═══ Dataset excerpts ═══
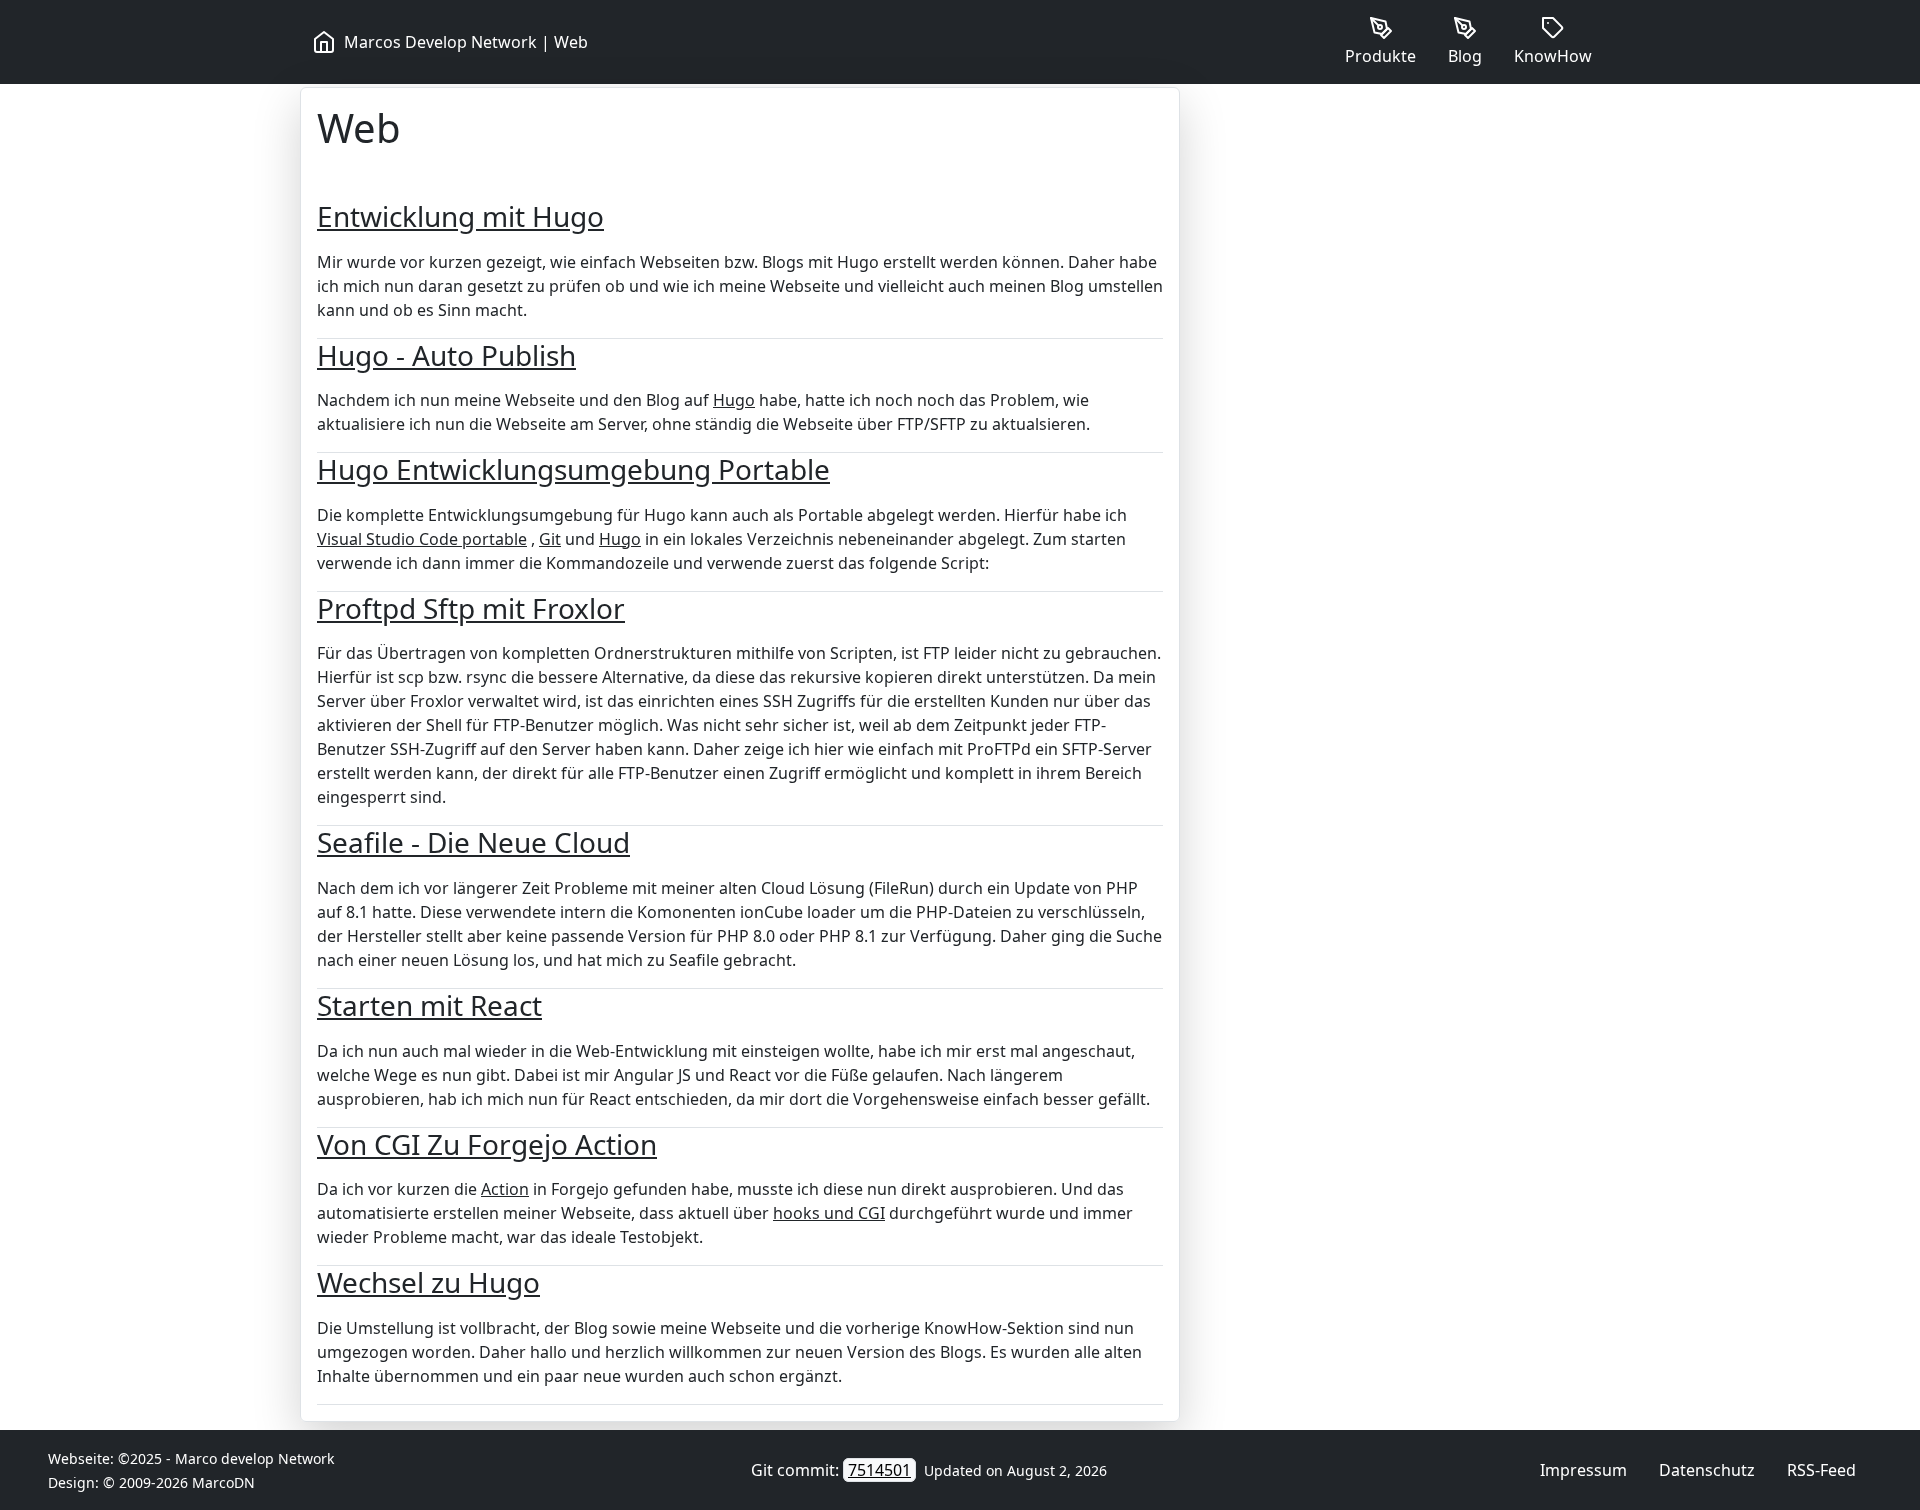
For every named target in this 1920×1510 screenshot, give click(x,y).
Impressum (1583, 1470)
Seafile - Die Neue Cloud (473, 842)
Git (550, 539)
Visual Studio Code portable (422, 539)
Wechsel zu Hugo (428, 1282)
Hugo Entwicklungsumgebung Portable (573, 469)
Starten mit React (429, 1005)
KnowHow (1553, 56)
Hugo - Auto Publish (446, 355)
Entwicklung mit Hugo (460, 216)
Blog (1465, 56)
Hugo (734, 400)
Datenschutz (1707, 1470)
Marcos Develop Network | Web (466, 42)
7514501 (879, 1470)
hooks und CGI (829, 1213)
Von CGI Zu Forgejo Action (487, 1144)
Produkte (1380, 56)
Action (505, 1189)
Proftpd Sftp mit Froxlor (471, 608)
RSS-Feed (1821, 1470)
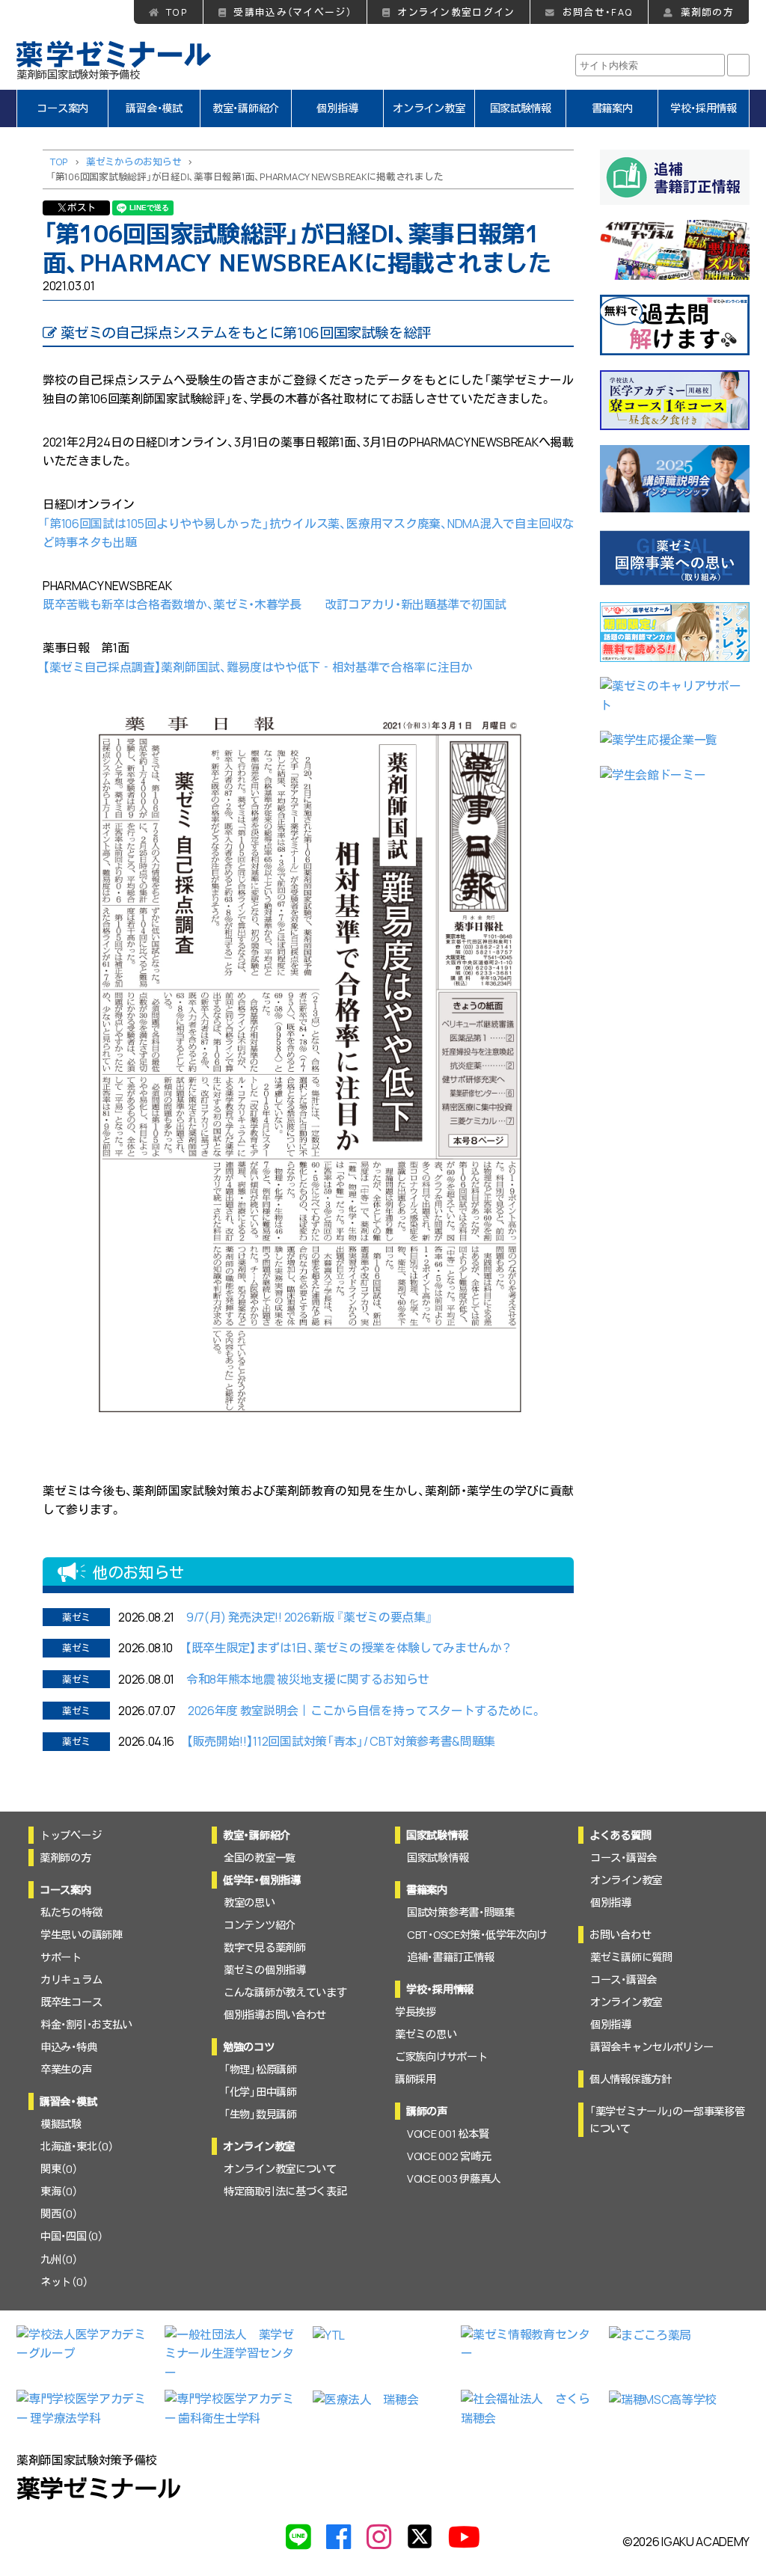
═══
### [Work to complete]
Reproduce the records above exactly, but only from the line containing "hooks und CGI (829, 1213)" through the last line, both included, and without any pictures.

### [Answer space]
hooks und CGI (829, 1213)
Von CGI Zu Forgejo Action (487, 1144)
Produkte (1380, 56)
Action (505, 1189)
Proftpd Sftp mit Froxlor (471, 608)
RSS-Feed (1821, 1470)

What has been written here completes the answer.